By Holly McGuinness
The federal government introduced legislation in Parliament last month that will ensure that any working person escaping family and domestic violence will have access to 10 paid days of domestic violence leave.
Dale Wakefield, chief executive of women’s health centre and family violence support organisation GenWest, said 10 days of paid leave for victim survivors escaping family violence is a positive step towards supporting their safety and wellbeing.
“Victim survivors are more likely to be able to leave a violent relationship when they are financially secure.

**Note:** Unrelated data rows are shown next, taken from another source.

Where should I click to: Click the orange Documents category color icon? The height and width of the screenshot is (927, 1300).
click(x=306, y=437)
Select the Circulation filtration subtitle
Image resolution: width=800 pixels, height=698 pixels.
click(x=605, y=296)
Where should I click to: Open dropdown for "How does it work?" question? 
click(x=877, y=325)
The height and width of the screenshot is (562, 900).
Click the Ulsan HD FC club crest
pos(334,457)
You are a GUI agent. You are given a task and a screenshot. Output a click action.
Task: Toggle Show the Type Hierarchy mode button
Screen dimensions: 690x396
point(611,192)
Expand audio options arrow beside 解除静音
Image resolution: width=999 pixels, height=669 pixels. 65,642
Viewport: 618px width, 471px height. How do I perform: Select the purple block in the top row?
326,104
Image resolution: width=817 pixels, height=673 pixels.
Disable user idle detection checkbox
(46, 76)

Poverty and financial hardship affects many victim survivors who are escaping family violence,” he said.
“Leave that supports victim survivors to stay in paid employment can be a key factor in supporting them to live safe lives, free from violence.”
But he would also like to see further changes made across the sector to provide better protection to victims.
“Family violence is the single biggest cause of homelessness in Victoria,” Mr Wakefield said.
“We also need the federal government to increase the amount of secure and affordable accommodation options to ensure that victim survivors have a safe place to call home.”
The legislation would mean an amendment to the National Employment Standards and be a mandatory inclusion for full-time, part-time and casual workers, with hopes it will be rolled out as early as February 2023, however small businesses will have an additional six months to arrange implementation.
National counselling support organisation Full Stop Australia has also welcomed the legislation.
Chief executive Hayley Foster said escaping from a domestic violence situation is a huge ordeal.
“It often involves health, housing and legal appointments, as well as court appearances, all of which are only available during business hours,” she said.
“A survivor of domestic abuse shouldn’t have to choose between escaping violence and losing their job.”